Number six is interesting also because it deals with an area, Dimeka, in which Fr. Moran worked and where they have a non-formal education. Quite often there was a school there with one teacher and one student. There was one teacher for each class and one student and maybe no student. Obviously local semi-nomadic or nomadic people were not taking to formal education. This is an attempt to get them involved in non-formal education where they need it. It may simply be helping them to count or read so that when they go to market they will not be cheated by the weighing scales or something like that, and then to expand on that and take it up to what they call functional adult literacy. They have specific targets. This has been very successful and is to be expanded in the next few years.

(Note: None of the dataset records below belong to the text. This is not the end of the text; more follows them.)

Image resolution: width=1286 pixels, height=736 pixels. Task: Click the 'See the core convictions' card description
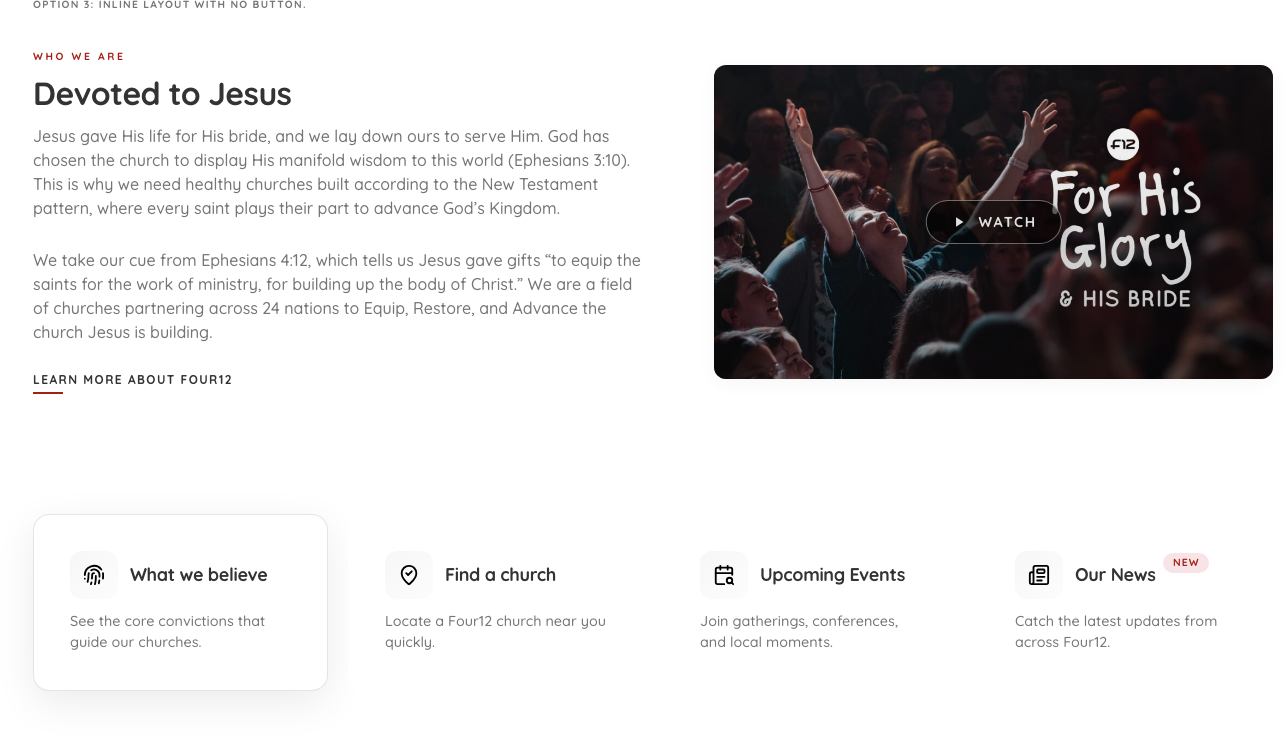pyautogui.click(x=167, y=631)
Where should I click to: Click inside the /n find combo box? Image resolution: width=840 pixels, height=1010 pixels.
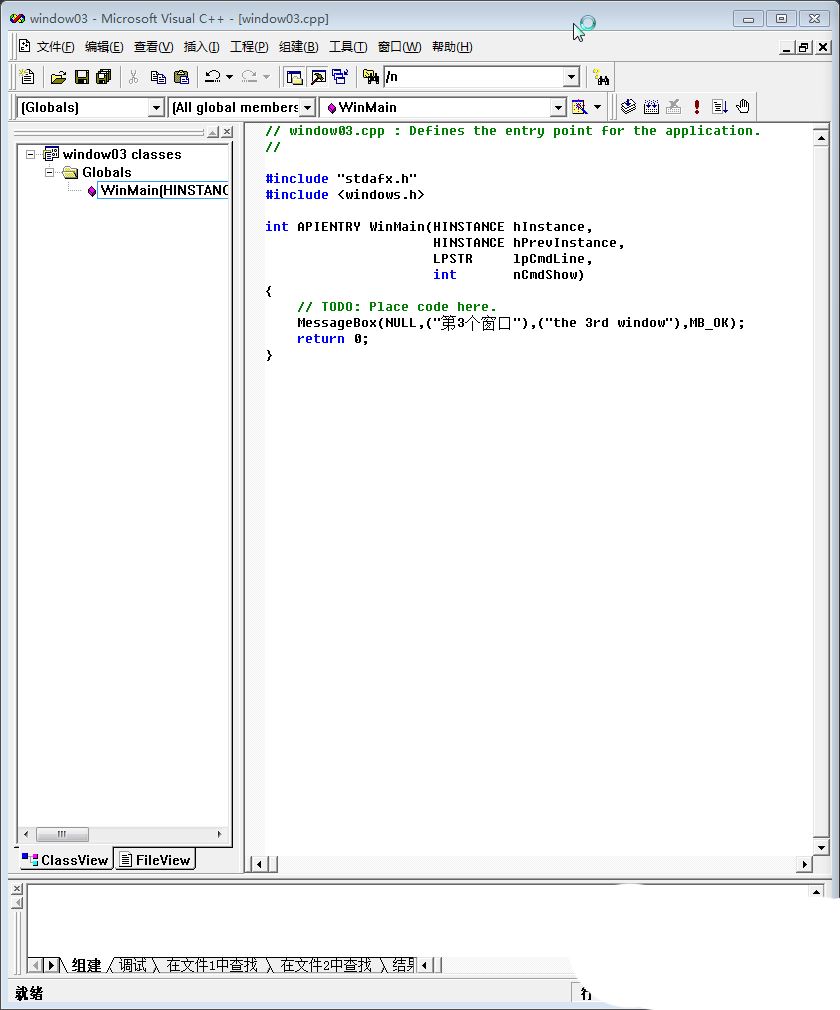(x=470, y=77)
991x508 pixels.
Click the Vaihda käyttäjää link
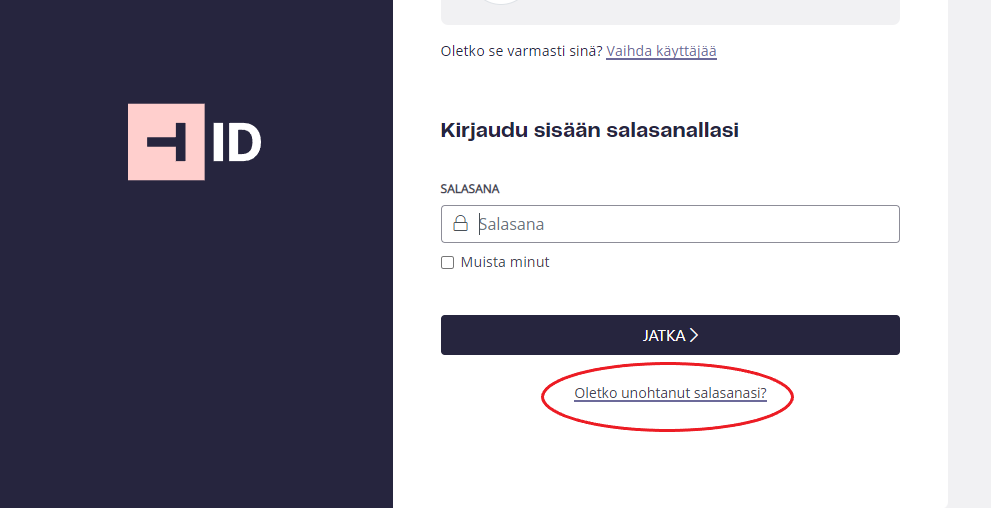(661, 51)
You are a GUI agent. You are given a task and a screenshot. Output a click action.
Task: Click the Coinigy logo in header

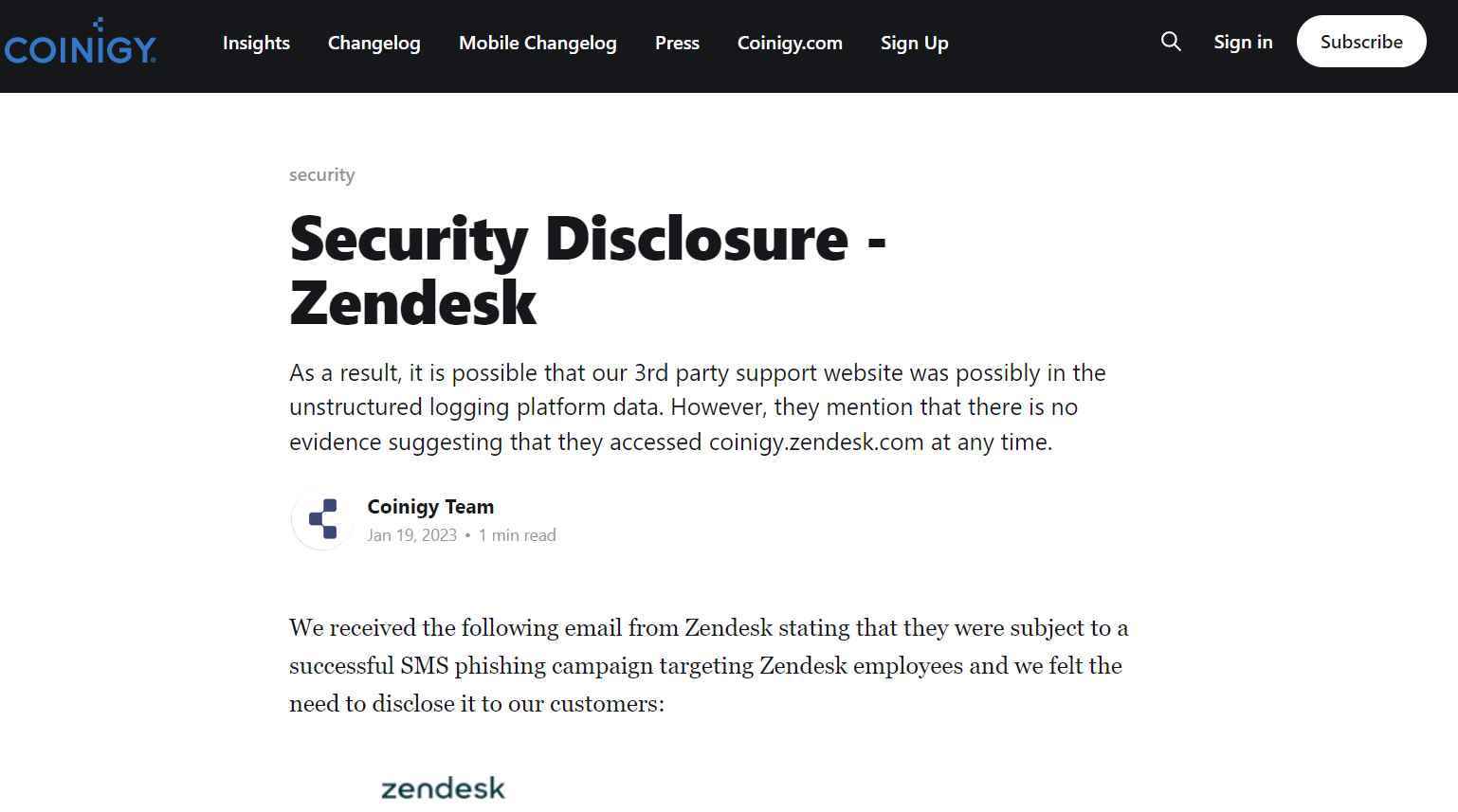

With agriculture and natural resource management there is a huge problem with erosion which is increasing by the year. I was away for five years and when I came back I was astounded. In some cases there were improvements but in other cases things had become drastically worse. There was more pressure on the land and people were moving further up the hillsides to cultivate. When the rains came this was all washed away. This project aims to preserve the natural resources. I mentioned the organogram but I do not know much about it. However, people are happy with its progress.
The present situation is unique because some parts of the country are enduring massive famine and drought but we are dealing with a small area in the south-west where flooding is the problem, and we have a small drilling machine, the size of a small truck. Recently it had to drill down 80 metres but no water was found, and that night the machine was washed away in a flash flood. Many crops have been damaged, such as maize and potatoes, as well as roads and bridges, so huge damage has also been done to the infrastructure. It is as serious as drought because of the food shortages. Assessments have to be done to establish whether people need food or finance for reseeding and replanting.
Our programme is funded for three years to the cost of €1.5 million. It is half funded by the European Union and half funded by funding agencies, particularly from Austria but also from Holland, Germany and Ireland. The EU, as a big bureaucracy, is slow to make decisions, so if the committee has any influence in making the EU office responsible for speeding up its decisions we would appreciate it very much. There may be a future need for seed money where flooding has taken place but we do not know yet. That will depend on assessments. If there is ever any spare money it would be appreciated for transport needs.